There are many examples of disagreements about the evidence for certain interventions, including those having to do with medical treatments. Such disagreements are common in the use of medications, and in educational, therapeutic or counseling interventions.
So what is a parent to do? Common sense suggests that one should do what anyone does when presented with conflicting advice: get a variety of opinions. Ask questions. Listen carefully. Read up on the topic. Weigh what you learn against your own experience. Work with your child’s intervention team. Make informed choices.
One important caution is to always question the comments of self-appointed experts, i.e. those whose training or experience doesn’t’ qualify them to be making definitive statements about an intervention, and whose statements are significantly different than the majority of others in the field. While it is true that a lone individual can have a critical insight that the majority has missed, an abundance of caution is still encouraged when evaluating the “evidence” that a given “expert” is citing.

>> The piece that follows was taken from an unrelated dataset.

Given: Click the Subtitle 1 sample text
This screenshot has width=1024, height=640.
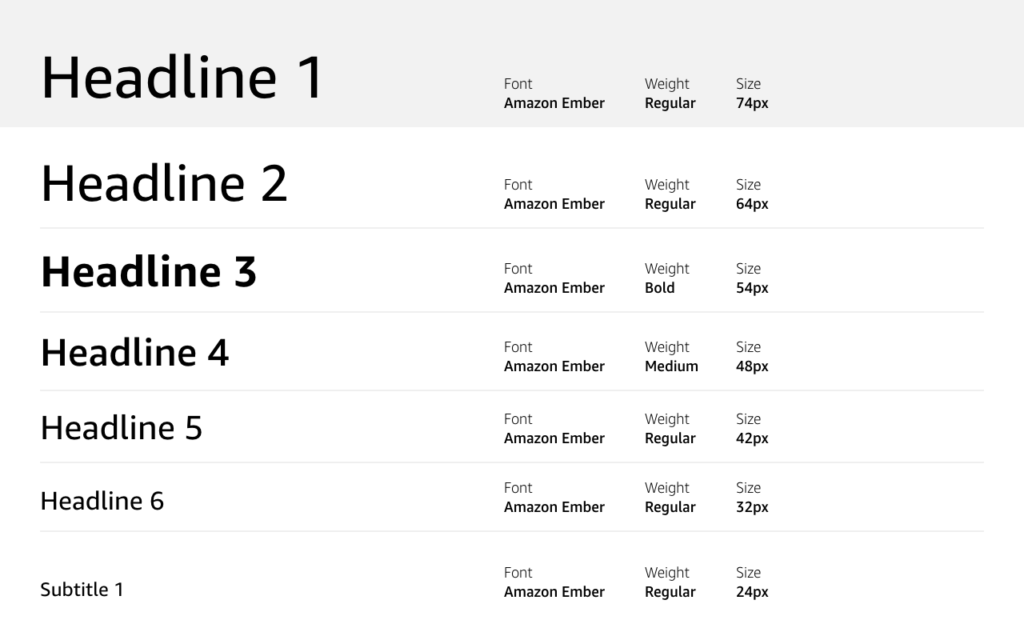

Most everyone knows of the Socratic Oath, first documented in ancient times, modified over the years, and taken by most doctors at the conclusion of their training. It says in essence that one should first and foremost “do no harm” when providing a medical intervention. That is, sometimes it may be better to do nothing than to risk causing harm. This point is particularly relevant when it comes to the use of drug treatments, but it can also have relevance for other types of interventions. For example, interventions that might cause a child to experience undue fear, anxiety or stress may do more harm than good.
The concept of doing no harm includes the harm that might be caused by doing nothing. In human development there appear to be windows of opportunity in which interventions have the greatest chance of success. Ignoring those windows may result in harm sometime in the future. One of the best examples of this within the disability field has to do with the original legislation that mandated the states to provide special education services. Originally, these services were required to be provided for children above the age of 5. But with a growing body of evidence showing that the greatest window of opportunity existed earlier in life, the requirements were subsequently modified to mandate services be offered for those birth to 5. (What we now call “early intervention.”) So, one could argue, doing nothing from birth to five could be harmful. (At least that was the consensus of the experts.)
Whether you are parent, teacher, doctor, therapist or counselor, everyone who chooses to work with children who have special needs does so to help make a difference in the quality of life for those children. Understanding that there are different standards when considering interventions, and varying opinions about what constitutes evidence, will help with the decision-making process. I strongly recommend that you always favor evidence-based interventions, and if there is no evidence or the evidence is unclear, then look for consensus-based approaches. Then, assuming that an intervention passes the “do no harm” standard, proceed with what feels right for you, your child, and your family, but always in full consultation with the professionals who, like you, truly have your child’s best interests at heart.